**WHAT TO PRODUCE:**
Repeat precisely the span of lines below that opens with the line containing "[Congressus - Makkelijk, meer" and closes with the line containing "Kalender (71, 495)", both included.

**DATA SECTION:**
:::::

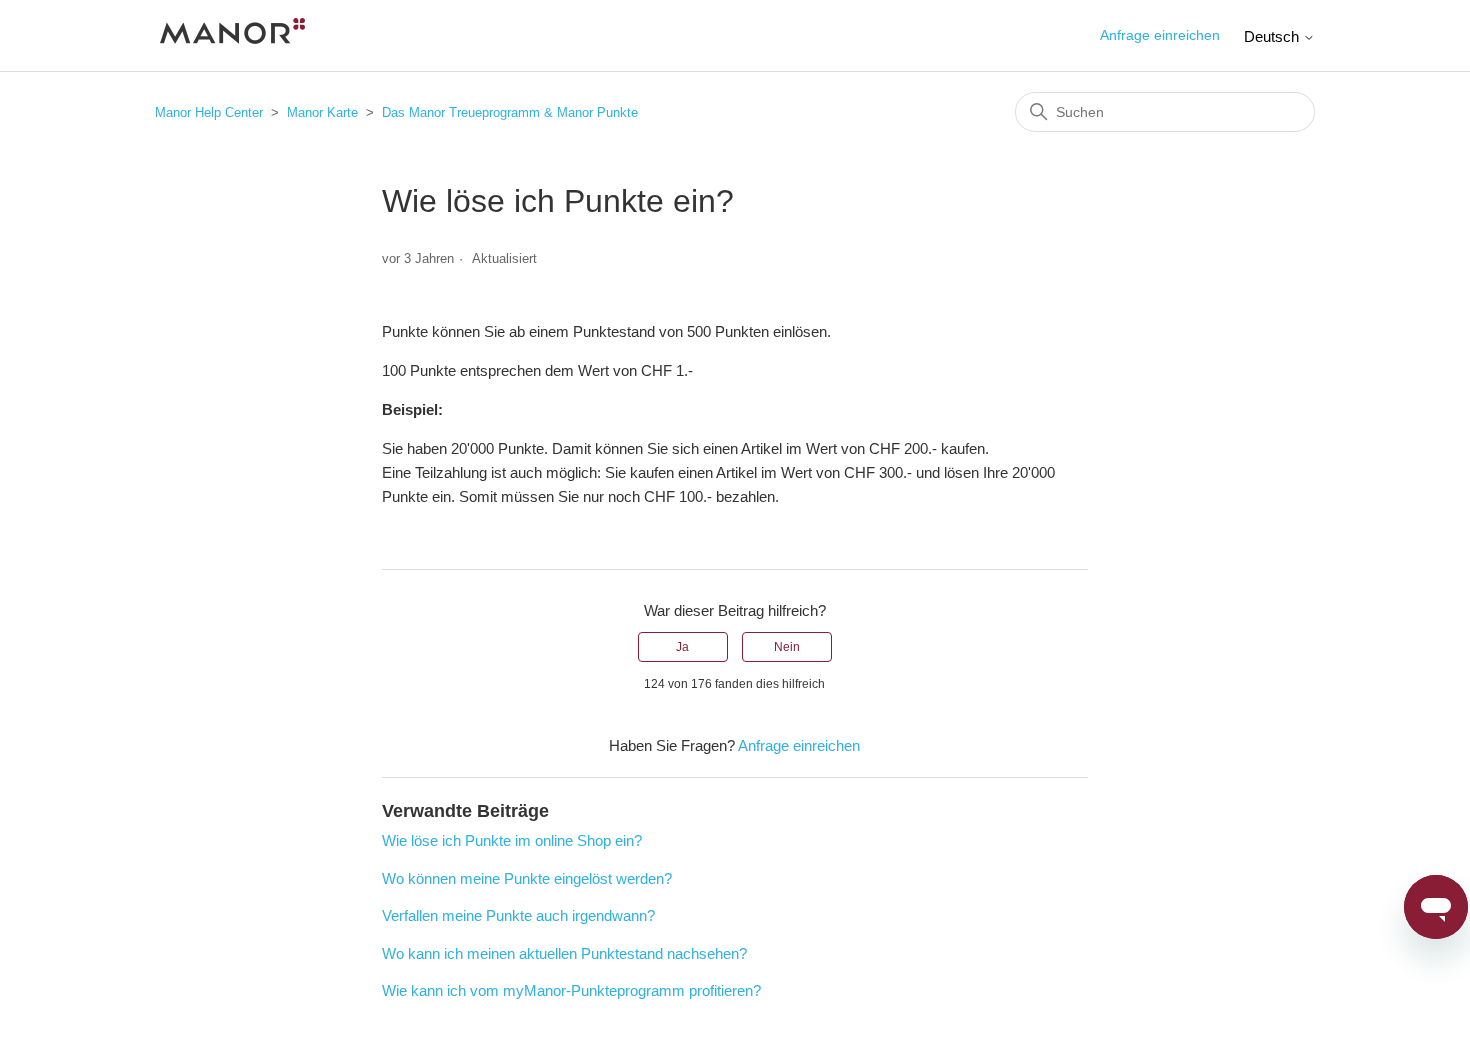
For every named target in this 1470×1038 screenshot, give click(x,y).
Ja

:::::

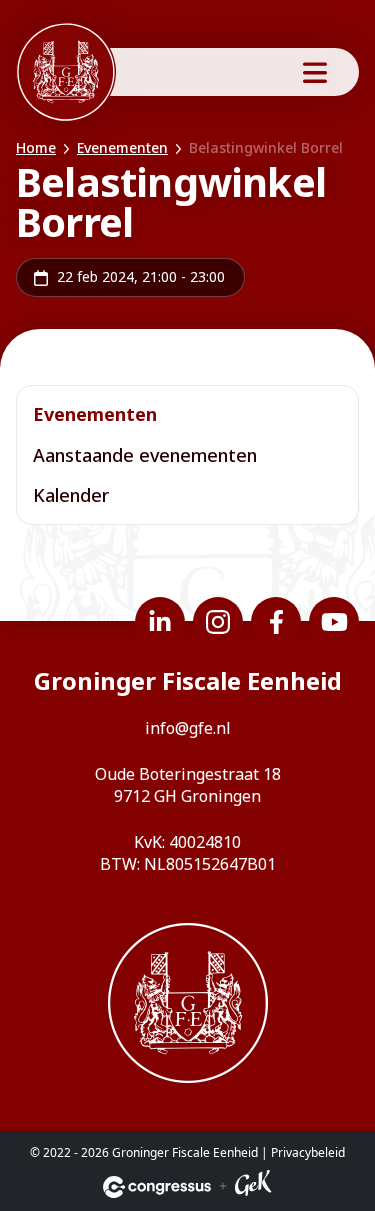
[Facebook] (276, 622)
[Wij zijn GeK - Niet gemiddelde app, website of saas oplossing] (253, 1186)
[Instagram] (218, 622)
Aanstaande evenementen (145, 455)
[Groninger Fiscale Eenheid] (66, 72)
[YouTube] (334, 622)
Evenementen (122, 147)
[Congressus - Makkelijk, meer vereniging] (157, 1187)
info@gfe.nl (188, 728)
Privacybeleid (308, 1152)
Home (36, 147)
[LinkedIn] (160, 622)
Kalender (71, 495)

:::::

**ANSWER:**
[Congressus - Makkelijk, meer vereniging] (157, 1187)
info@gfe.nl (188, 728)
Privacybeleid (308, 1152)
Home (36, 147)
[LinkedIn] (160, 622)
Kalender (71, 495)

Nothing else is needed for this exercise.